- The Washington Times - Saturday, December 14, 2002

The White House applied pressure yesterday on Venezuela to hold prompt elections and to protect the rights of the people in the violence-racked country even as supporters and foes of President Hugo Chavez called for more street demonstrations in the capital, Caracas.
"The United States is deeply concerned about the deteriorating situation," the White House said in a statement. It cautioned there could be further polarization and more violence if negotiations did not begin in the next few days.
"The United States is convinced that the only peaceful and politically viable path out of the crisis is through the holding of early elections," said the statement issued by presidential spokesman Ari Fleischer.

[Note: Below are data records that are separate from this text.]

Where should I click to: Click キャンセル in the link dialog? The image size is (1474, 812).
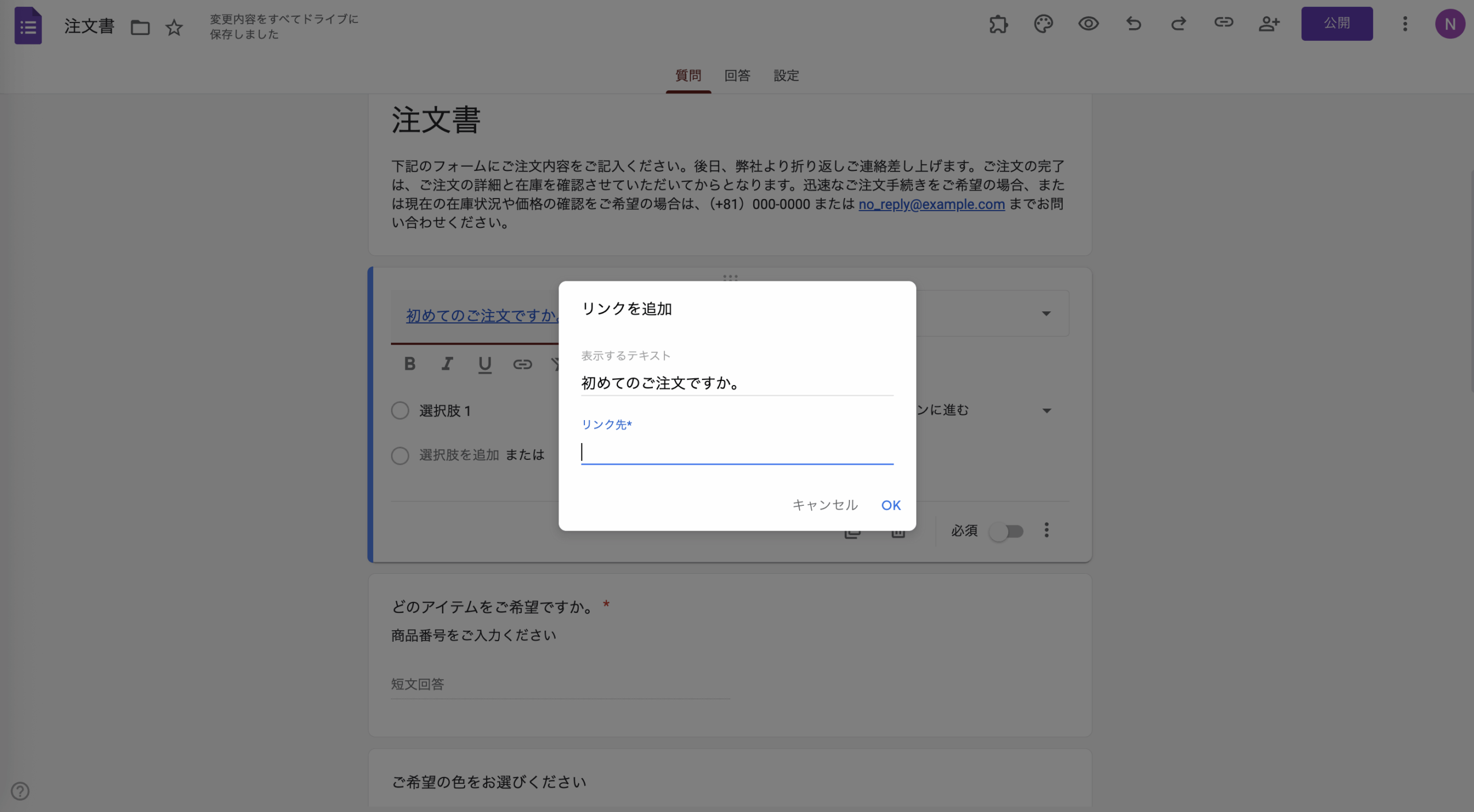(x=825, y=505)
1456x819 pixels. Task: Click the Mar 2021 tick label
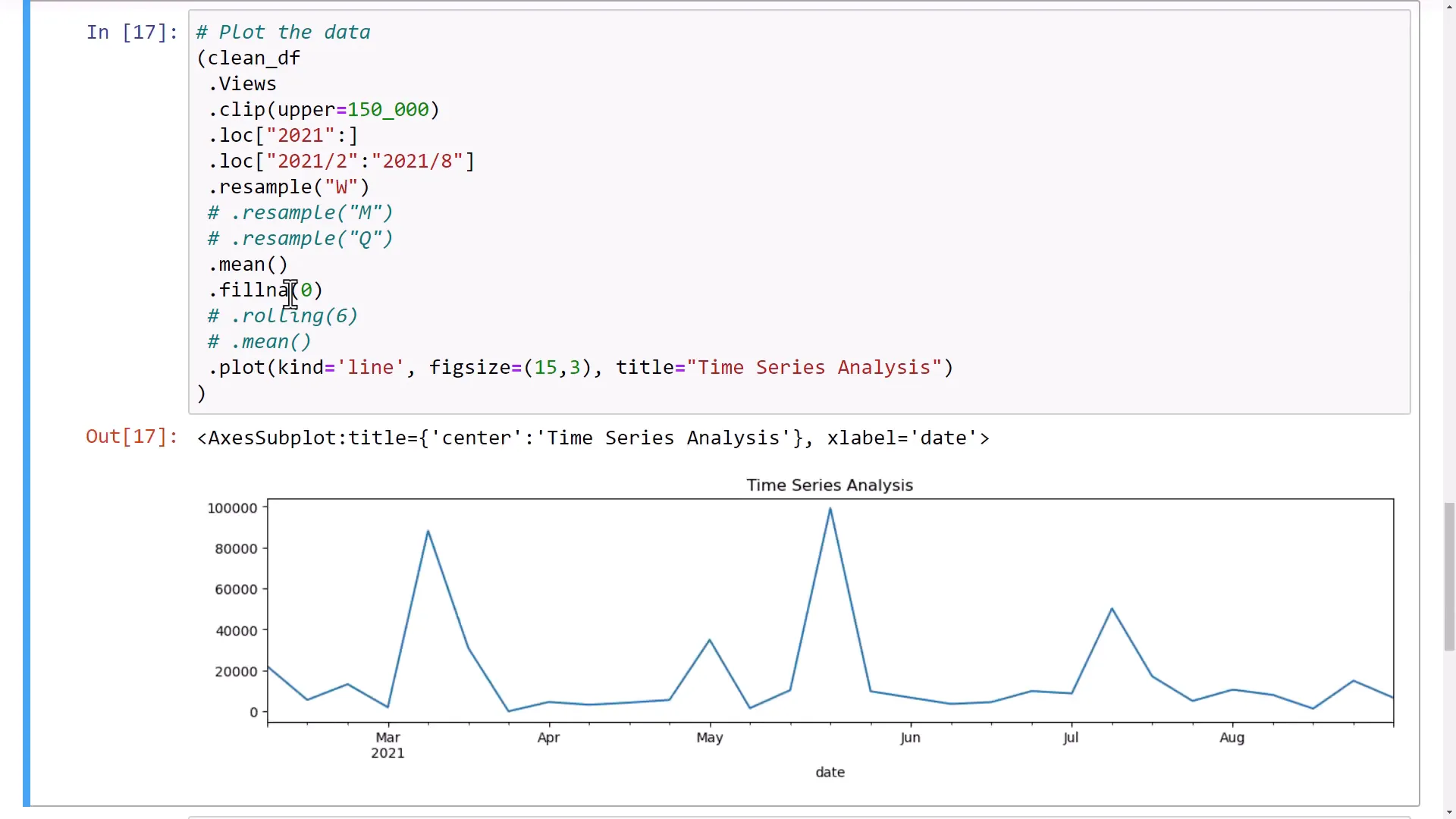coord(387,744)
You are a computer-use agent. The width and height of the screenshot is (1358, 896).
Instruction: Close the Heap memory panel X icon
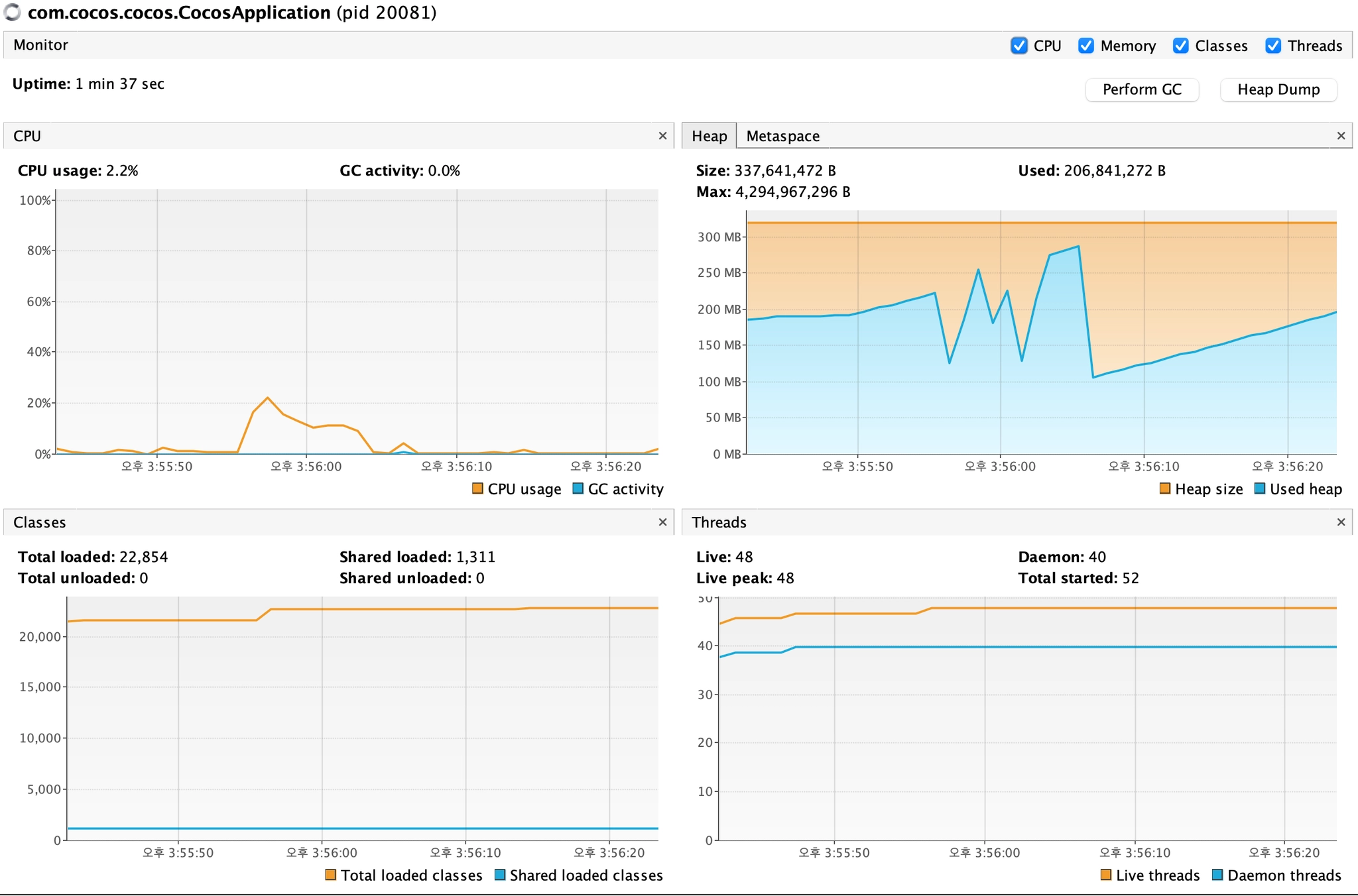coord(1341,136)
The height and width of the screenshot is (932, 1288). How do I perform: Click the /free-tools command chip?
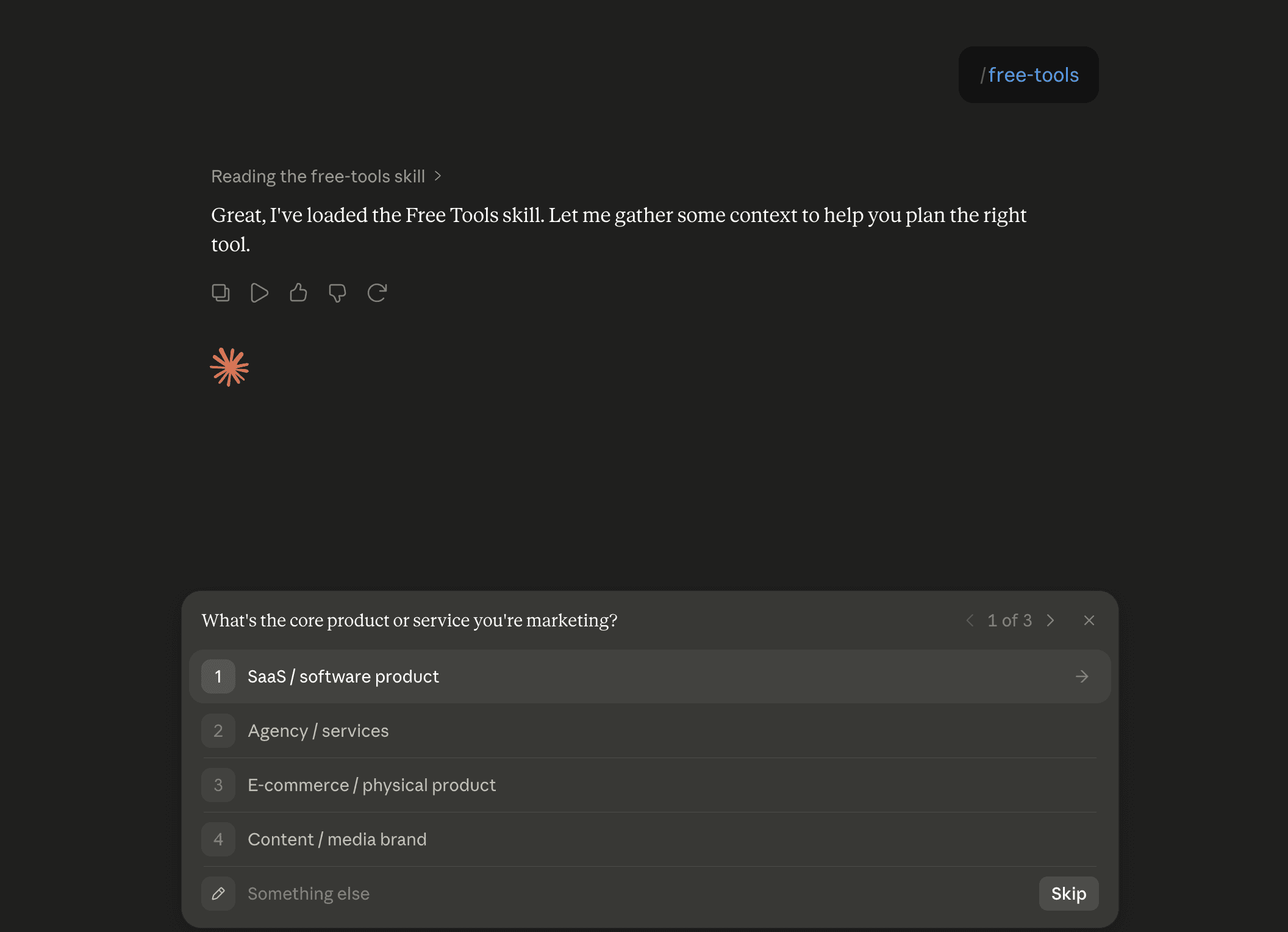(x=1029, y=74)
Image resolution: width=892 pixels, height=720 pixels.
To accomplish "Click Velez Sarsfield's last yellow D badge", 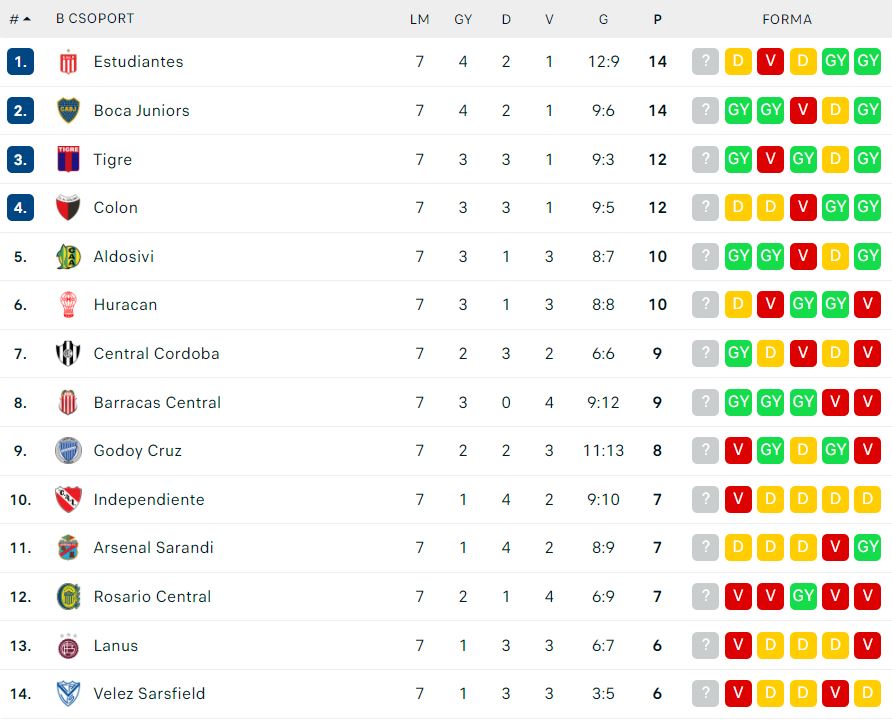I will coord(867,694).
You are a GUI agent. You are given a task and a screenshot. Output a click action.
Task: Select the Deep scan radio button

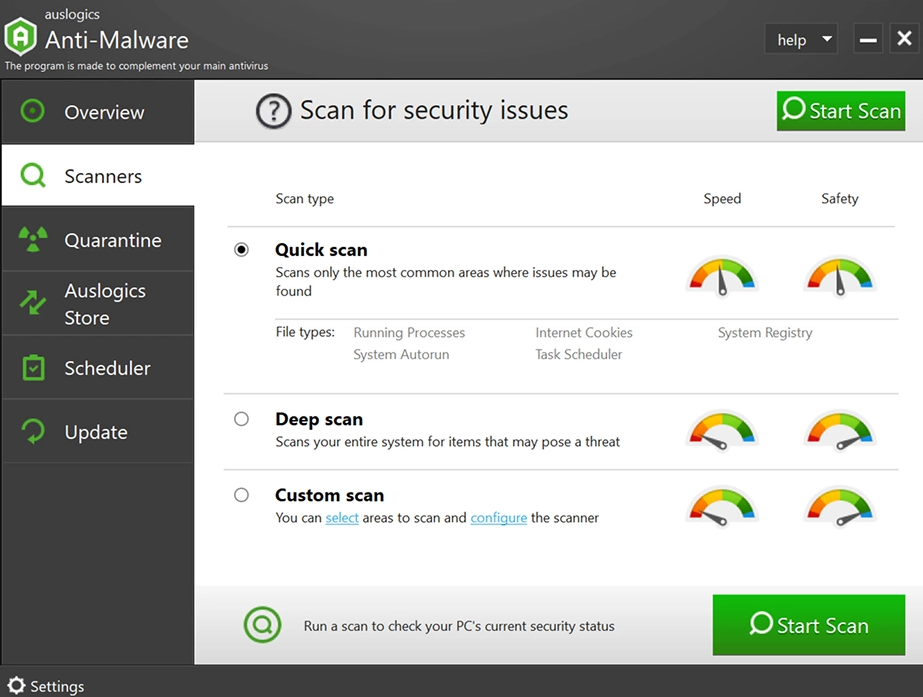click(241, 419)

The permanent council of the Organization of American States met in Washington while OAS Secretary-General Cesar Gaviria tried to mediate in Caracas. A senior State Department official, Thomas Shannon, a deputy assistant secretary, was sent to Caracas on Thursday. He met with Foreign Minister Roy Chaderton Matos yesterday.
The Bush administration is supporting the OAS in seeking a solution to the turmoil, while urging the Venezuelan government to develop a formula quickly for elections.
The United States and Peru prepared parallel resolutions designed to take steps to preserve democracy under the Inter-American democratic charter, which was adopted last year.
Mr. Gaviria, who reported by video on his mediation efforts, indicated negotiations were not producing results. "The sides are not close to finding a solution," he said.
The White House noted incidents of shooting on peaceful demonstrators and disruption of the economy. "These events have caused great hardship in Venezuela," the statement said.
In Caracas, Chavez supporters planned a rally downtown to celebrate the eight-month anniversary of the president's return to power after an April 12 coup.
Opposition leaders said they, too, would return to the streets yesterday, the 12th day of a crippling general strike they began in a bid to oust Mr. Chavez and his leftist government.
In the latest sign of tension, police used tear gas to break up a clash between pro- and anti-Chavez groups late Thursday. There were no reports of serious injuries in the scuffle.
Citing economic and political turmoil, Chavez opponents began the general strike Dec. 2, demanding a nonbinding referendum on his presidency, which ends in 2007. Mr. Chavez has refused, and the opposition now says it will end the strike only if he calls general elections.
The strike has crippled Venezuela's oil industry, the world's fifth-largest, which supplies 13 percent of U.S. imports. Ali Rodriguez, president of the state-owned oil monopoly, said Venezuela might even have to import gasoline.
Intent on breaking the strike, Mr. Chavez fired four dissident executives of the oil company. He fired the same executives and three others in April, sparking a general strike that led to a two-day coup.